**Given request A:**
In the passage on the I.O.O.F. building, list each thing that a plaque at the top of a building is said to sometimes tell or show.
**Given request B:**
From the passage on the I.O.O.F. building, reproduce the text starting with "Independent Order of" and going on through "of the ordinary.".

**Supplied passage:**
Tag archives for Columbus

Independent Order of Odd Fellows. Columbus, Ohio

IOOF Building, Short North, Columbus Ohio

How many times have you looked up at a building? At the plaque at the top? Sometimes it tells you the year it was built. Sometimes it names the building. Sometimes it says I.O.O.F.

Go on, look up! Do you live in a town which still has buildings from before 1930? If so look up. You’ll almost certainly find at least one building which says I.O.O.F. at the top.

They’re usually in commercial districts, like this one in the Short North of Columbus, Ohio. From the early twentieth century, the ground floor houses a tattoo parlour. It’s a pretty tall building for the area, but nothing out of the ordinary.

Why are there, all across the country, these I.O.O.F. buildings? What does it mean? Well, this one, in Columbus, wasn’t always a tattoo parlour.

Records for locating displayed items
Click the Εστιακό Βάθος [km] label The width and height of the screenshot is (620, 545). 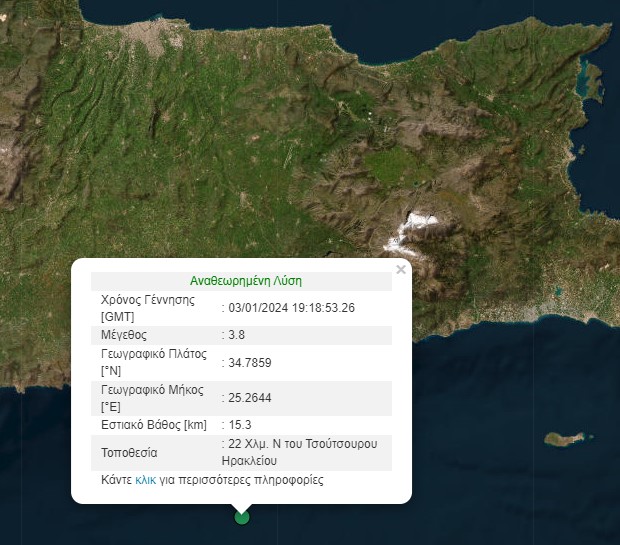[x=153, y=424]
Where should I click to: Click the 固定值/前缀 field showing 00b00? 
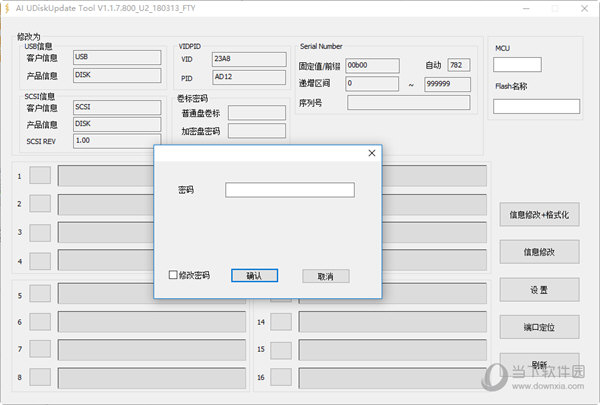pos(371,65)
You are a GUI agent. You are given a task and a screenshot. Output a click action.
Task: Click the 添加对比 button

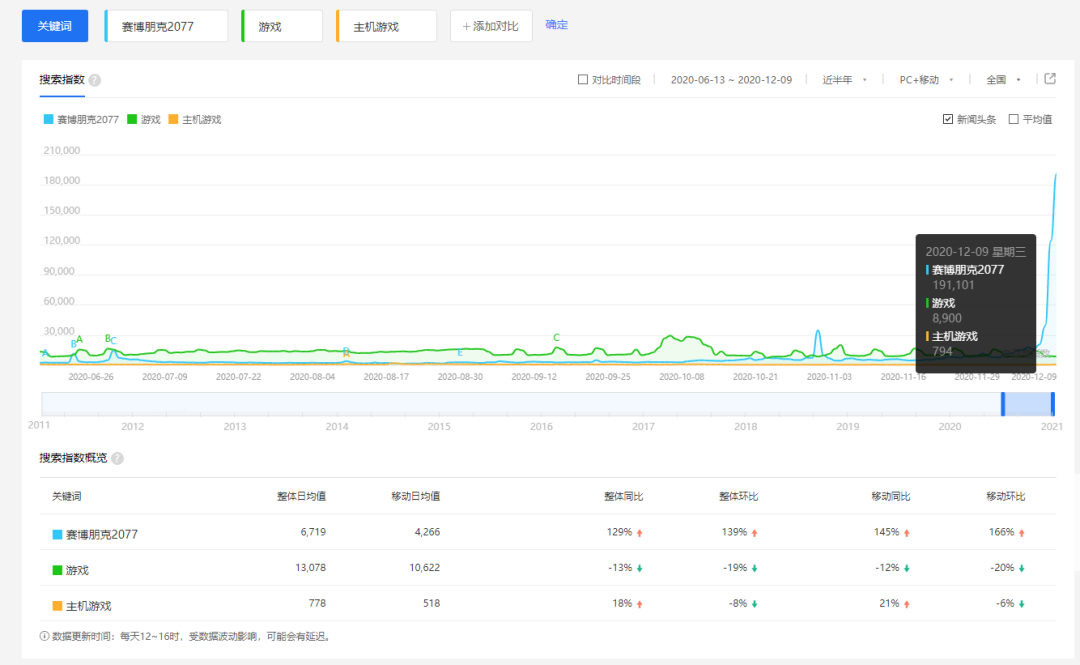[491, 26]
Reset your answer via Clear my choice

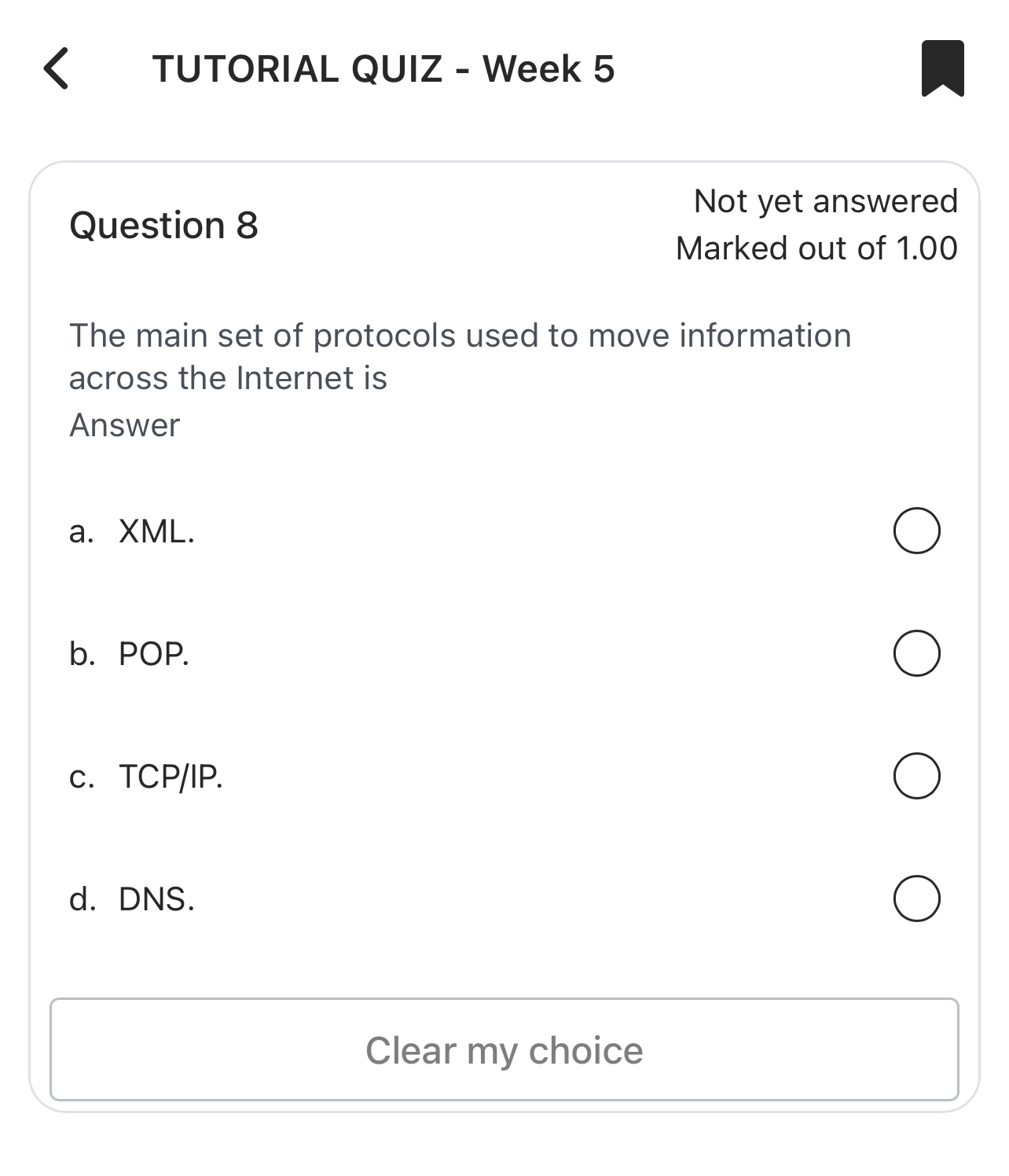point(504,1049)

**Task solution A:**
- The year the building was built
- The name of the building
- I.O.O.F.

**Task solution B:**
Independent Order of Odd Fellows. Columbus, Ohio

IOOF Building, Short North, Columbus Ohio

How many times have you looked up at a building? At the plaque at the top? Sometimes it tells you the year it was built. Sometimes it names the building. Sometimes it says I.O.O.F.

Go on, look up! Do you live in a town which still has buildings from before 1930? If so look up. You’ll almost certainly find at least one building which says I.O.O.F. at the top.

They’re usually in commercial districts, like this one in the Short North of Columbus, Ohio. From the early twentieth century, the ground floor houses a tattoo parlour. It’s a pretty tall building for the area, but nothing out of the ordinary.